▸ **TEXT TO READ**:

******************************

RE: Unicode market acceptance

From: Edward Cherlin (edward.cherlin.sy.67@aya.yale.edu)
Date: Mon Mar 19 2001 - 05:05:36 EST


At 11:50 AM -0800 3/13/01, Hart, Edwin F. wrote:
>I believe that you are asking
>
>(1) when will most of the products be enabled for Unicode (I assume a fairly
>high implementation level, but not necessarily every script)?
>(2) when will most of the data that people use be encoded in Unicode?

Yes, two entirely different questions. Question 2 is easy: Not any
time soon, unless you reckon all ASCII data as UTF-8. However, if you
ask, when will multiscript data be mostly in Unicode, I think the
answer is, about another decade. Or if you ask, when will *new*
multiscript data be created in Unicode, that will be rather sooner.

If that sounds too long, remember that the question about getting
past ASCII was raised by Xerox and IBM in 1981 for the U.S. market,
and again by the Macintosh in 1984, and that most Usenet postings and
HTML source files from the U.S. are still in ASCII, and most of the
rest in Windows code pages.

>In 1993, I speculated that initial products would emerge in the 1995-1996
>time frame and would be refined to handle more scripts and more Unicode
>features and have a high implementation level by 2000.

******************************

▸ **DIRECTIVE 1**: Reproduce the Unicode message word for word, beginning at the words "From: Edward Cherlin" and stopping after "necessarily every script)?".

******************************

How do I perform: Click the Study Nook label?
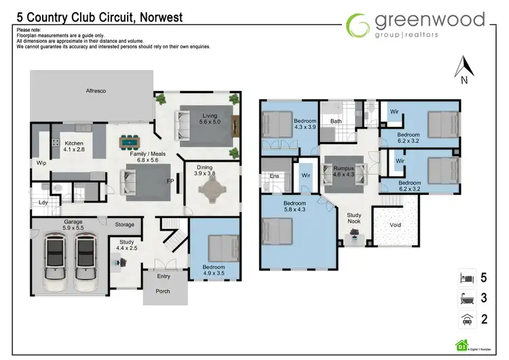pyautogui.click(x=355, y=219)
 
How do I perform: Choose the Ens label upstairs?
pyautogui.click(x=276, y=177)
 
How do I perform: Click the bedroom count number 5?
pyautogui.click(x=484, y=278)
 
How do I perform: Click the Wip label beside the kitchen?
pyautogui.click(x=41, y=163)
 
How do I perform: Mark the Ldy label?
pyautogui.click(x=43, y=202)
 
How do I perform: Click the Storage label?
pyautogui.click(x=124, y=225)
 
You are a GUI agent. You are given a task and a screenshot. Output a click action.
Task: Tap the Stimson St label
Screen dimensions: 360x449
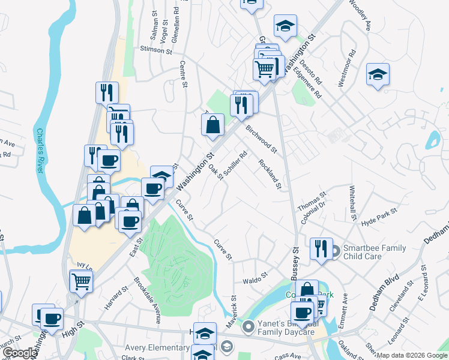[x=156, y=50]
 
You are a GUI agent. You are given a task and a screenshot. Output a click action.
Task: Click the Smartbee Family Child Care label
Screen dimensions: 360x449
[x=374, y=252]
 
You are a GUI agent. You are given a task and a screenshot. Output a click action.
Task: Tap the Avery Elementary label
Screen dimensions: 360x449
[x=157, y=347]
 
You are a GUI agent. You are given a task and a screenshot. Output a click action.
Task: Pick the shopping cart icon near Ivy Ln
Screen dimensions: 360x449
[x=81, y=280]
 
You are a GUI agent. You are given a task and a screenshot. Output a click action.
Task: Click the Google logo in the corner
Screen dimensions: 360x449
[x=19, y=353]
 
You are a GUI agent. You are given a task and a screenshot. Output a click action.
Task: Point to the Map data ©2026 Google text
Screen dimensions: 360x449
[x=412, y=355]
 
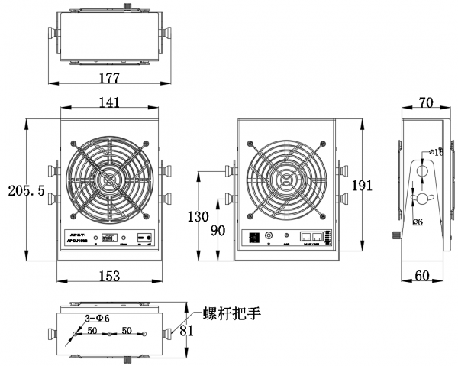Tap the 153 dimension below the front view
tap(110, 277)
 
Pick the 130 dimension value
tap(198, 216)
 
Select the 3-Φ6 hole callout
tap(96, 317)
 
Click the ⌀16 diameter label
tap(436, 153)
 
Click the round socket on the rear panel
tap(269, 236)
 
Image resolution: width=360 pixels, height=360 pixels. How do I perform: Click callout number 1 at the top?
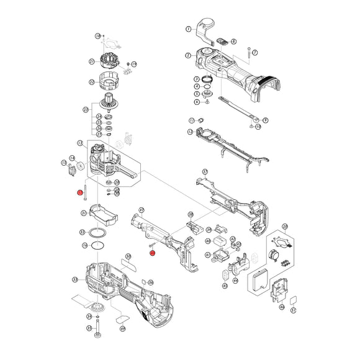pos(188,29)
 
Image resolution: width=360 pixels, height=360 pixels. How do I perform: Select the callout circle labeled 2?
pos(188,55)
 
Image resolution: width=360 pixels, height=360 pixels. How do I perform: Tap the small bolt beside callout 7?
pos(247,53)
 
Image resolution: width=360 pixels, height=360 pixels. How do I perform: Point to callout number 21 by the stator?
pos(91,61)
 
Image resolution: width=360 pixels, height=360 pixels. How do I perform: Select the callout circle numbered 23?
pos(86,109)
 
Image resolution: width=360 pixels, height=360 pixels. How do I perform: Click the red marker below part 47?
pos(152,253)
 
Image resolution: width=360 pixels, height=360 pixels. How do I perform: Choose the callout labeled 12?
pos(190,132)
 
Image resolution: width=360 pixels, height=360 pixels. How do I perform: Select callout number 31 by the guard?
pos(84,213)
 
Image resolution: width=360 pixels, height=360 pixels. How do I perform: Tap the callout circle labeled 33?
pos(75,279)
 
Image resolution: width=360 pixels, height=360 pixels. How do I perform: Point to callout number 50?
pos(128,256)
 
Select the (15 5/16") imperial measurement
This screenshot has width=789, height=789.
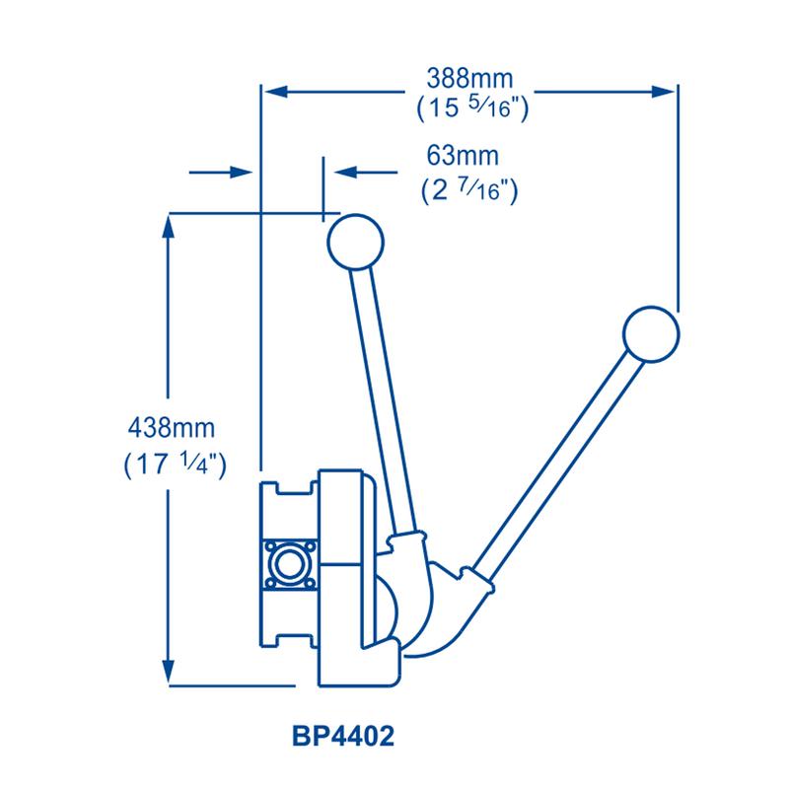[468, 108]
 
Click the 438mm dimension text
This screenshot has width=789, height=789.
[172, 429]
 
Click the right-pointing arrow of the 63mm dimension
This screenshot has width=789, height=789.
[243, 172]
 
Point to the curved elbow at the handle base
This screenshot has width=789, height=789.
[439, 611]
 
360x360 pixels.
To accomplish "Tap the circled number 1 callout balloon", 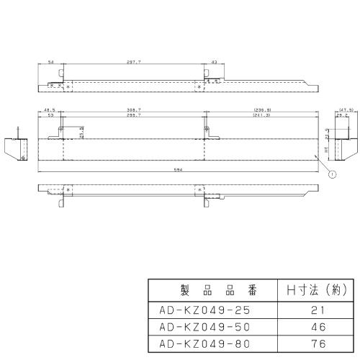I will click(x=330, y=173).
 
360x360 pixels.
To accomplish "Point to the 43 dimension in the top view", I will click(x=214, y=63).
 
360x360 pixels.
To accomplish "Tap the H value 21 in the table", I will click(x=313, y=311).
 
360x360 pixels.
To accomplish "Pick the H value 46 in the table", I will click(x=313, y=326).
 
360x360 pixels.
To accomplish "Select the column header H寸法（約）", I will click(x=313, y=292).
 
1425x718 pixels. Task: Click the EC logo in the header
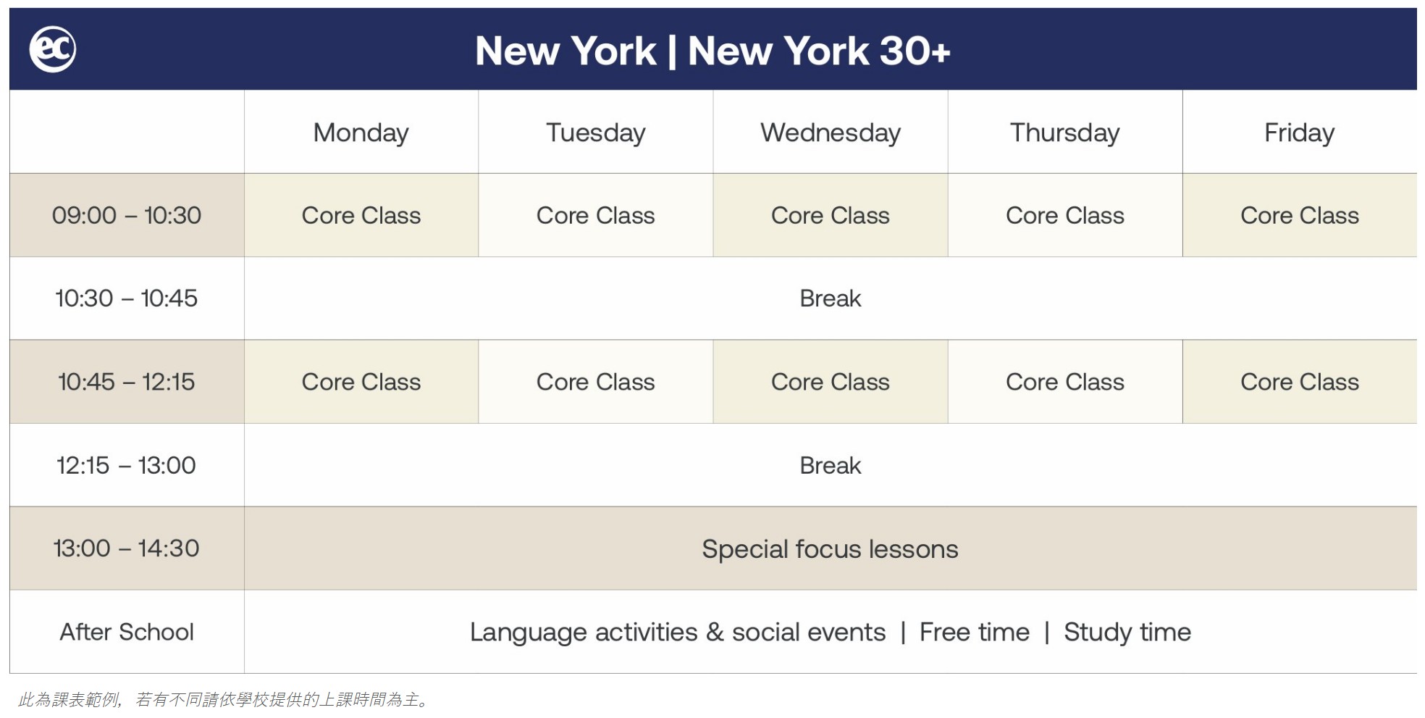click(x=52, y=49)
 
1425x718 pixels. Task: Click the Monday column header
click(x=361, y=133)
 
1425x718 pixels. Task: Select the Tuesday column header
click(x=595, y=133)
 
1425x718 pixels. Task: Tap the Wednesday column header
click(x=831, y=133)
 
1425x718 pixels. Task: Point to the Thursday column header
click(x=1064, y=133)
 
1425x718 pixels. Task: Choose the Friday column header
click(x=1299, y=133)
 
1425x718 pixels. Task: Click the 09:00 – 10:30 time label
click(x=127, y=215)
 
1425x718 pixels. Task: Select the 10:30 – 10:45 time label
click(x=127, y=298)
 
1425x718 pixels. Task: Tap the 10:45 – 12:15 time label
click(x=127, y=382)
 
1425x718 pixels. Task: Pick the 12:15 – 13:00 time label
click(x=127, y=465)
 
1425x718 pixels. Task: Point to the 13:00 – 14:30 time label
click(x=127, y=548)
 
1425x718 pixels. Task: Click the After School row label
click(x=127, y=632)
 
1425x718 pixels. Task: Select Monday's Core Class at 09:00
click(x=361, y=215)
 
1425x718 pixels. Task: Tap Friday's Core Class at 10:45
click(x=1299, y=382)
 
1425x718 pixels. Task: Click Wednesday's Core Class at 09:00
click(x=831, y=215)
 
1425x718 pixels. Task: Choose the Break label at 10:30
click(x=831, y=298)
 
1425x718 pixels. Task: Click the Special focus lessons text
click(x=830, y=549)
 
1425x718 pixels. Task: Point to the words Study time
click(x=1127, y=633)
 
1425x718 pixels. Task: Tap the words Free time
click(x=975, y=633)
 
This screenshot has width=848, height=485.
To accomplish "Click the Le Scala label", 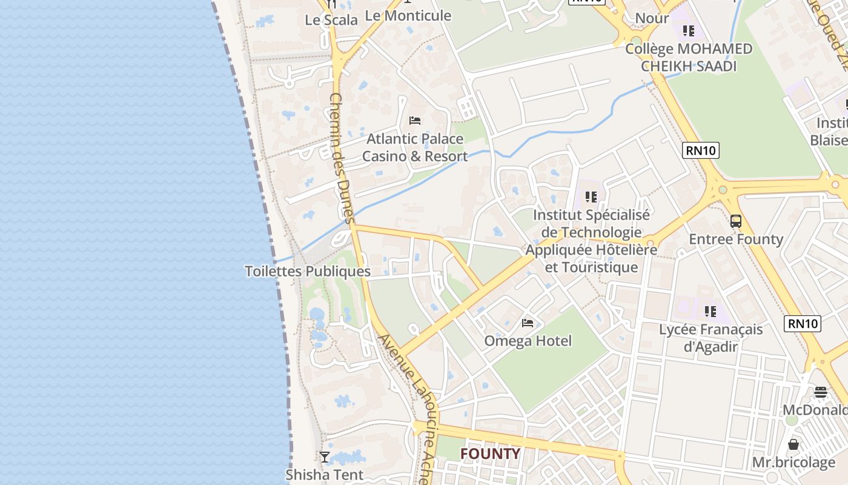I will click(331, 20).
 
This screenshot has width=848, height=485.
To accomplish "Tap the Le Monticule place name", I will click(409, 16).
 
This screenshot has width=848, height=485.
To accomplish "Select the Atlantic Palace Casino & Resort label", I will click(415, 147).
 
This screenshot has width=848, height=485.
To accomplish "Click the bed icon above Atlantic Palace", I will click(415, 120).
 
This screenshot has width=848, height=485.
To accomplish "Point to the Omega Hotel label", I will click(528, 341).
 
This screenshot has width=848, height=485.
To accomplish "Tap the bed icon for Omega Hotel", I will click(528, 323).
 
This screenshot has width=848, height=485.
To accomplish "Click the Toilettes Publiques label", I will click(308, 271).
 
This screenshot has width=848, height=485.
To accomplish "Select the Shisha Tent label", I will click(325, 475).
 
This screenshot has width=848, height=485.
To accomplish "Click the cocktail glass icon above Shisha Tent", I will click(325, 457).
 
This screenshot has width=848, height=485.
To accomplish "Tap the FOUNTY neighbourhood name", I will click(490, 453).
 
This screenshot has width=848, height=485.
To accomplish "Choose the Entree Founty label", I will click(736, 239).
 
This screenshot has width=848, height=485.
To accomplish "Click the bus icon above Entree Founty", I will click(736, 221).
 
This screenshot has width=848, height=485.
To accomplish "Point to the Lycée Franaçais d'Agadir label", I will click(711, 338).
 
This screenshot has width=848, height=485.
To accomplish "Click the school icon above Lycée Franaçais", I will click(711, 312).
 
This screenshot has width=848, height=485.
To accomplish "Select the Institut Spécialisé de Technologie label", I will click(591, 241).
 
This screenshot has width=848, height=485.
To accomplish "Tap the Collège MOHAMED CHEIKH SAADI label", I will click(689, 57).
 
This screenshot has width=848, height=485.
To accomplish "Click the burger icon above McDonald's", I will click(821, 392).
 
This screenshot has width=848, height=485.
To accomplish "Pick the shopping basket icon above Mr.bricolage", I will click(793, 444).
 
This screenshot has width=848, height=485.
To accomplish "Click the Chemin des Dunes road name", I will click(343, 158).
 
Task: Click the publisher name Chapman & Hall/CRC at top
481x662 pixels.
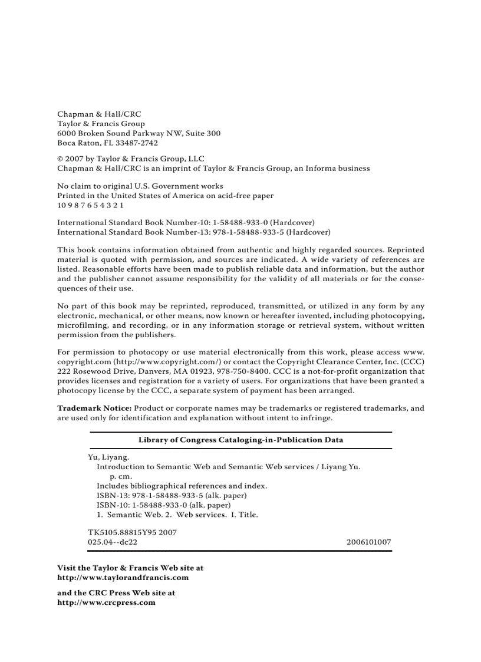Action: click(99, 114)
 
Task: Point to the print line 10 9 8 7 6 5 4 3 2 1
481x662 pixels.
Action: click(90, 205)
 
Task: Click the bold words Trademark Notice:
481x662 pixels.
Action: click(94, 408)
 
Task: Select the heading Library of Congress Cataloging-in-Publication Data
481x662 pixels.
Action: click(240, 440)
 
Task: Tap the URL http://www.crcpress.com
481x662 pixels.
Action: click(106, 602)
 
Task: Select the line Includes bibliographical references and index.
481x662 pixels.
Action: click(182, 486)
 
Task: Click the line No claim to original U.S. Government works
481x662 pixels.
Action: click(140, 186)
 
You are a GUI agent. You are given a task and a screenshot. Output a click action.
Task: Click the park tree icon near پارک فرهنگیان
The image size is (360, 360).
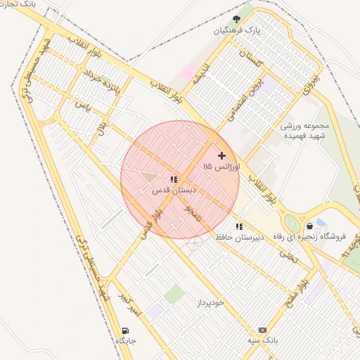[x=236, y=19]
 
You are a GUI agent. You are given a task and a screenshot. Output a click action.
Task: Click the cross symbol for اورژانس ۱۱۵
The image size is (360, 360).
[x=222, y=155]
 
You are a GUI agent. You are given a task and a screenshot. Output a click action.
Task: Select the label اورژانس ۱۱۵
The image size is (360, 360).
[x=221, y=167]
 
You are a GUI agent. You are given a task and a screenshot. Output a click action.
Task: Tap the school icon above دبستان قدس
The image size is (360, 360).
[x=174, y=179]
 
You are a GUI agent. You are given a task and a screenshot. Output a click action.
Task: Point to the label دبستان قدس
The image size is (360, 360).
[x=173, y=191]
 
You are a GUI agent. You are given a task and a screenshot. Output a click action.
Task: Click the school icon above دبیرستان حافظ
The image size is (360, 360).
[x=239, y=226]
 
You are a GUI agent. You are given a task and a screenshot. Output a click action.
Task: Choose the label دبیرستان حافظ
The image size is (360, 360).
[x=239, y=238]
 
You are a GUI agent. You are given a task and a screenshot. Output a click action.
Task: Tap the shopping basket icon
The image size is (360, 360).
[x=310, y=226]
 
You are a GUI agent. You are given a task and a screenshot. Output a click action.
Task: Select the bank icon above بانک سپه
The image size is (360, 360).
[x=262, y=329]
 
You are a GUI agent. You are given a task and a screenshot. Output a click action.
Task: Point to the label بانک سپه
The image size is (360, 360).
[x=262, y=340]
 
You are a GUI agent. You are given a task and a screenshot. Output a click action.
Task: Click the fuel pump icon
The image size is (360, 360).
[x=125, y=330]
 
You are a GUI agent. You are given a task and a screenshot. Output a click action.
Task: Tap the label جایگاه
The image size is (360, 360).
[x=125, y=341]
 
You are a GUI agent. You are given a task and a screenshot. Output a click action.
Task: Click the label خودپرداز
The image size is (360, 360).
[x=210, y=302]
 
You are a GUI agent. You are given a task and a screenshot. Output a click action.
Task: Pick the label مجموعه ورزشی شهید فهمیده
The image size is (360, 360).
[x=305, y=131]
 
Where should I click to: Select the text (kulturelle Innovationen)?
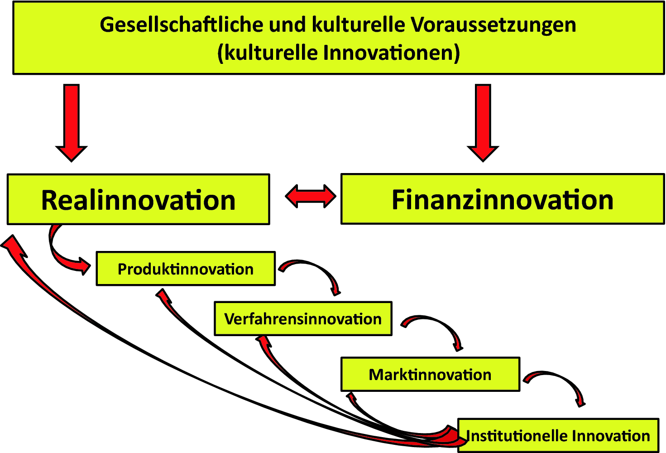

******************************

▸ **DIRECTIVE 2**: In the entries, take the lines beginning at the one that has "1425x718 pixels. Task: Tap the 10:45" and stopping after the one that has "click(x=975, y=633)". Put "Main Lesson" in place of "Core Class", keep everything else unchanged, and return only those lines.

▸ **OUTPUT 1**:
From: Edward Cherlin (edward.cherlin.sy.67@aya.yale.edu)
Date: Mon Mar 19 2001 - 05:05:36 EST


At 11:50 AM -0800 3/13/01, Hart, Edwin F. wrote:
>I believe that you are asking
>
>(1) when will most of the products be enabled for Unicode (I assume a fairly
>high implementation level, but not necessarily every script)?

▸ **OUTPUT 2**:
1425x718 pixels. Task: Tap the 10:45 – 12:15 time label
click(x=127, y=382)
 
1425x718 pixels. Task: Pick the 12:15 – 13:00 time label
click(x=127, y=465)
 
1425x718 pixels. Task: Point to the 13:00 – 14:30 time label
click(x=127, y=548)
 
1425x718 pixels. Task: Click the After School row label
click(x=127, y=632)
 
1425x718 pixels. Task: Select Monday's Main Lesson at 09:00
click(x=361, y=215)
 
1425x718 pixels. Task: Tap Friday's Main Lesson at 10:45
click(x=1299, y=382)
 
1425x718 pixels. Task: Click Wednesday's Main Lesson at 09:00
click(x=831, y=215)
 
1425x718 pixels. Task: Choose the Break label at 10:30
click(x=831, y=298)
 
1425x718 pixels. Task: Click the Special focus lessons text
click(x=830, y=549)
 
1425x718 pixels. Task: Point to the words Study time
click(x=1127, y=633)
 
1425x718 pixels. Task: Tap the words Free time
click(x=975, y=633)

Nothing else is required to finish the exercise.